Wazuh agent groups and centralized configuration

Centralized configuration management offers a unified approach for organizing, controlling, and modifying configurations within a large infrastructure. They mitigate the challenges associated with manual configuration management, such as human errors, inconsistencies, and time-consuming updates. Wazuh, the unified XDR and SIEM platform, offers a feature for streamlining agent configuration and enhancing security management: Wazuh agent groups and centralized configuration.

By leveraging Wazuh agent groups, you can separate your monitored endpoints within a large infrastructure into distinctive subsets, each with tailored security configurations. This enables you to apply specific security configurations to different groups of agents, ensuring that each endpoint receives the appropriate level of protection. Wazuh centralized configuration further simplifies the process by allowing you to define and distribute configuration settings to agents within a group.
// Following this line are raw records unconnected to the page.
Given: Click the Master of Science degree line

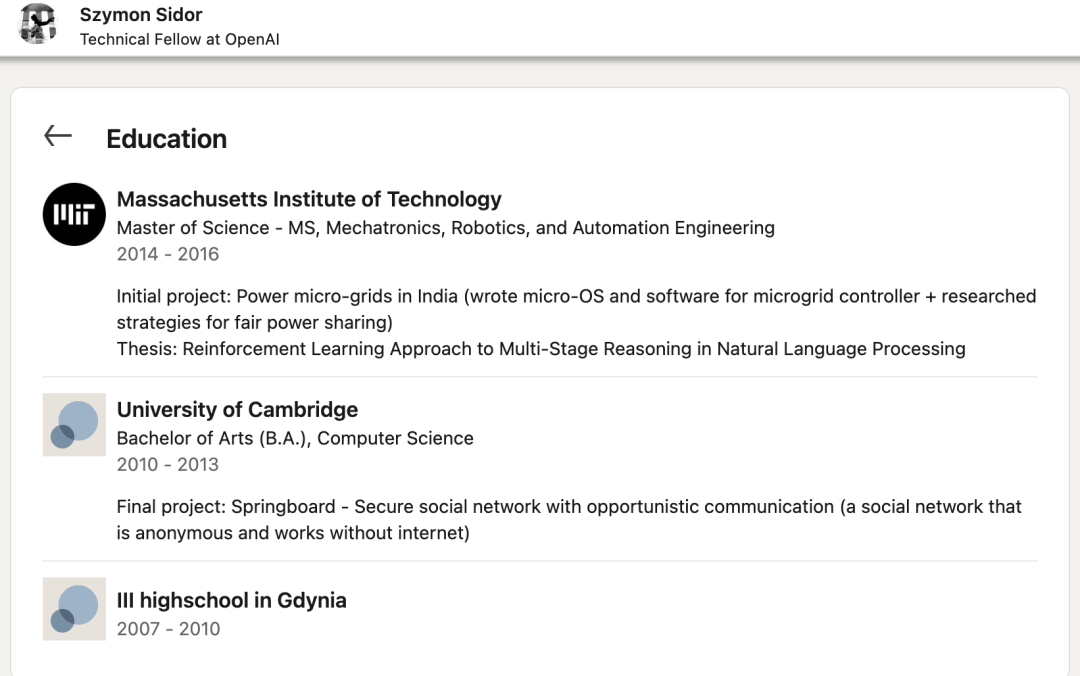Looking at the screenshot, I should 445,228.
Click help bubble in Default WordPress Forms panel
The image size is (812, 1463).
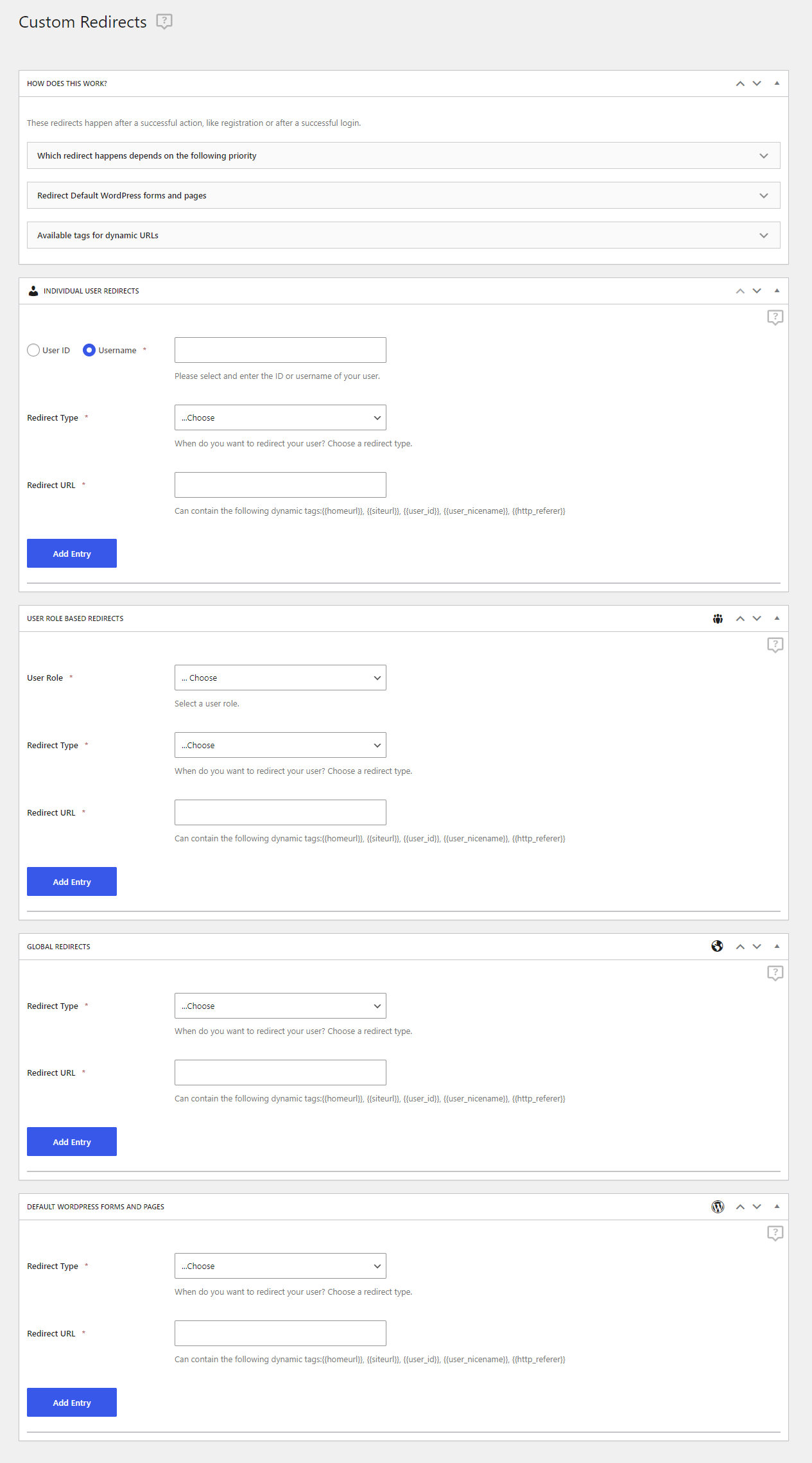[x=775, y=1233]
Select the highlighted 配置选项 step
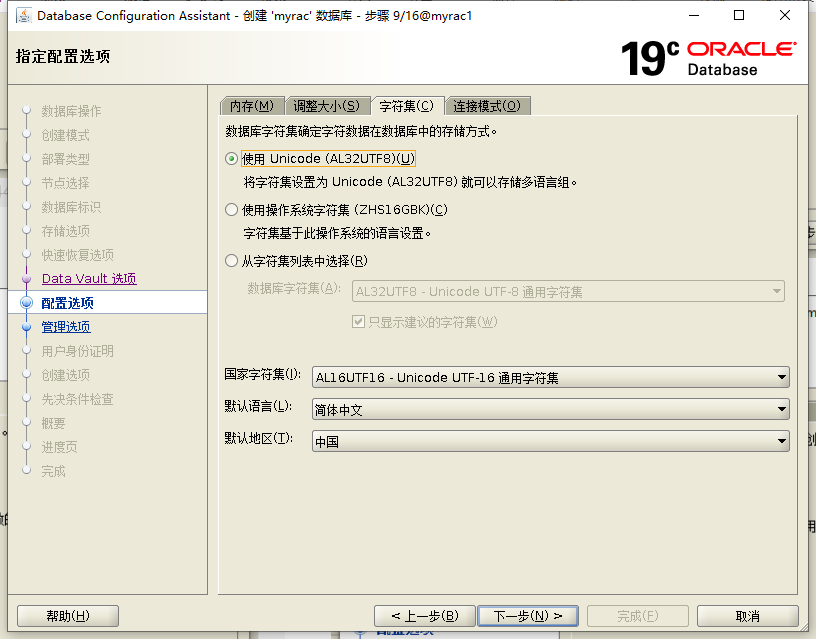816x639 pixels. (68, 302)
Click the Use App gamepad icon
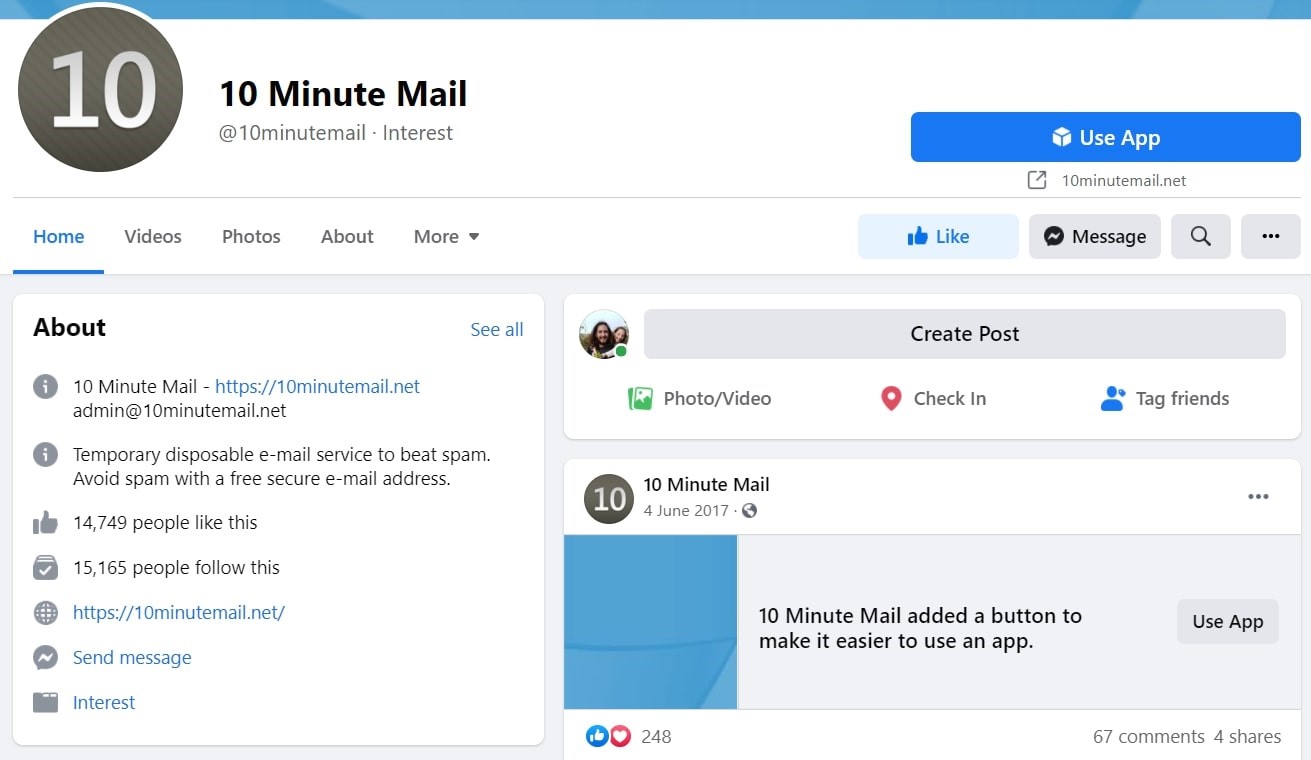Screen dimensions: 1311x760 coord(1062,138)
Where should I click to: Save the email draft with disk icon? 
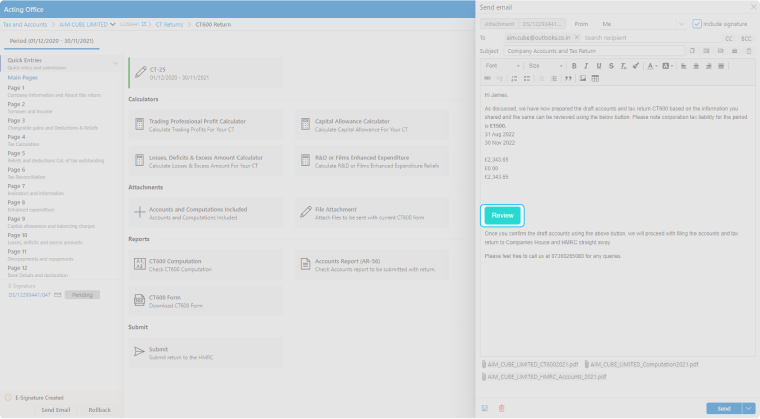[x=485, y=408]
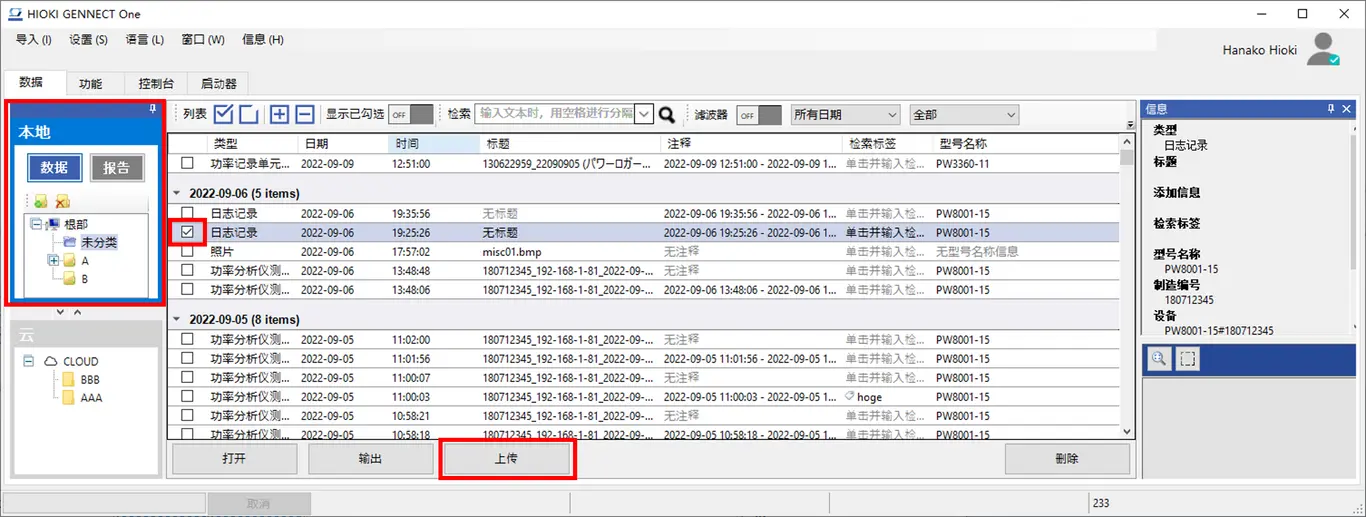1366x517 pixels.
Task: Click the add folder icon in local panel
Action: [x=40, y=202]
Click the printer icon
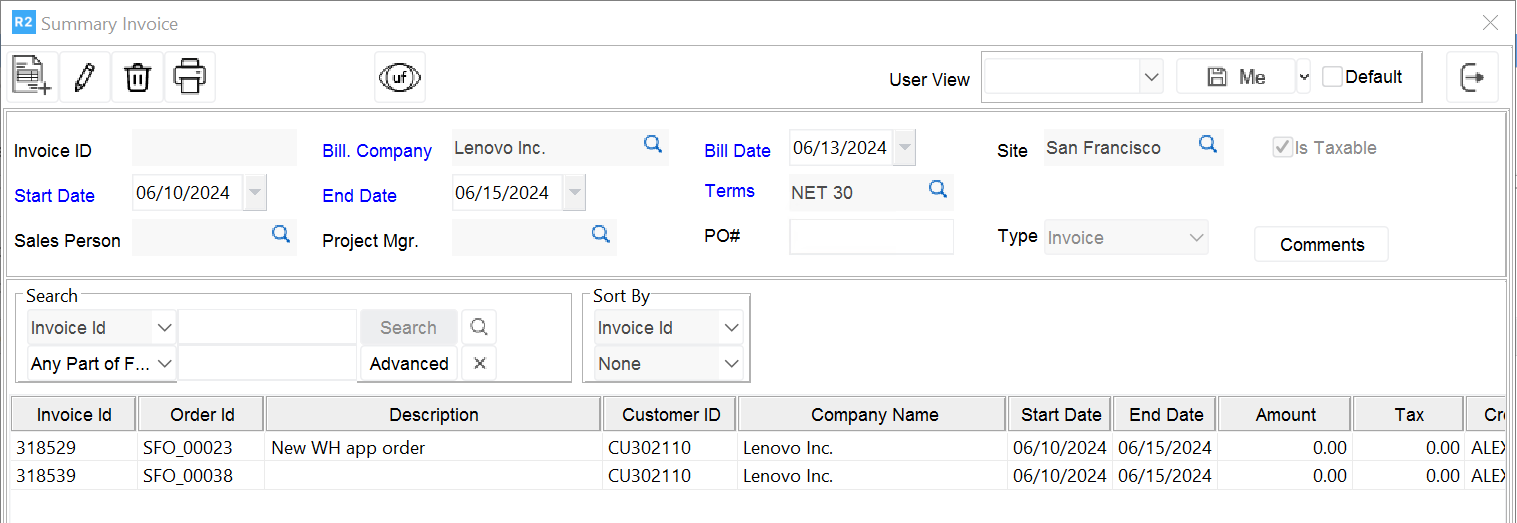 [x=190, y=77]
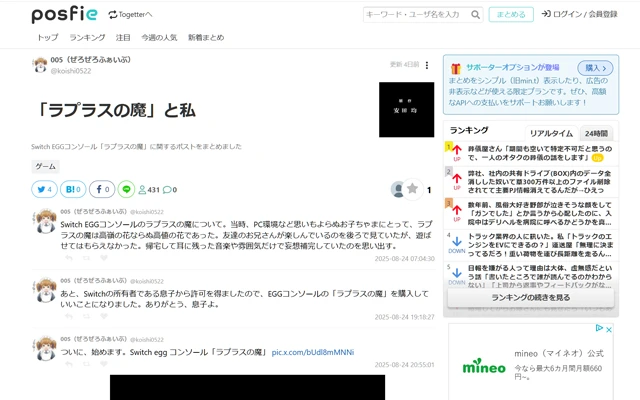Focus the keyword search input field

pyautogui.click(x=414, y=14)
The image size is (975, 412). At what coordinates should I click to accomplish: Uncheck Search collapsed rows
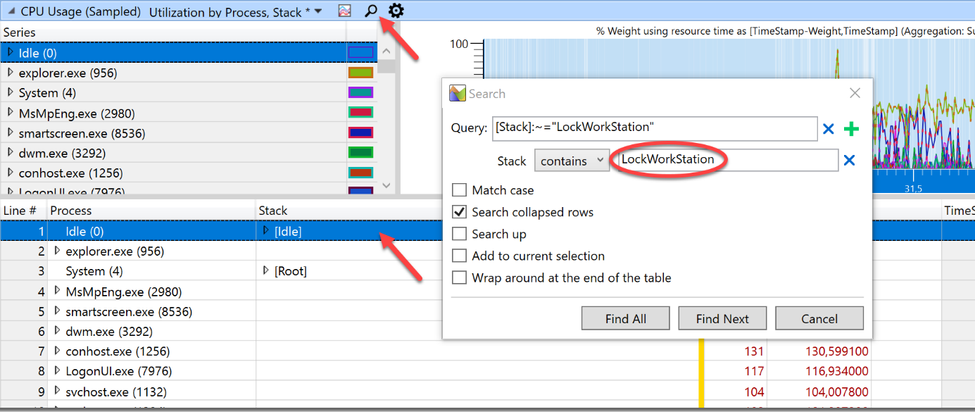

In this blog post, we explore the Wazuh agent group functionality, its configuration and demonstrate how to utilize it to enhance your security posture effectively.

Wazuh centralized configuration

To effectively utilize centralized configuration, you’ll need to create and manage agent groups. This involves defining group criteria, creating or deleting agent groups, and adjusting group configurations based on changing requirements.

Infrastructure

To demonstrate Wazuh agent group functionality, we set up the following infrastructure:

1. A pre-built ready-to-use Wazuh OVA 4.7.2. Follow this guide to download the virtual machine. This endpoint hosts the Wazuh central components (Wazuh server, Wazuh indexer, and Wazuh dashboard).

2. Windows 11 endpoint with Wazuh agent 4.7.2 installed and enrolled to the Wazuh server. To install the Wazuh agent, refer to the following installation guide.

3. macOS endpoint with Wazuh agent 4.7.2 installed and enrolled to the Wazuh server. To install the Wazuh agent, refer to the following installation guide.

4. Ubuntu endpoint running Ubuntu 22.04 with Wazuh agent 4.7.2 installed and enrolled to the Wazuh server. To install the Wazuh agent, refer to the following installation guide.

5. CentOS endpoint running CentOS 7 with Wazuh agent 4.7.2 installed and enrolled to the Wazuh server. To install the Wazuh agent, refer to the following installation guide.

Defining group criteria

Establish a criteria for assigning agents to specific groups, such as operating system (OS) type, function, or security profile. Establishing clear criteria ensures that agents are grouped logically and configuration changes are applied effectively.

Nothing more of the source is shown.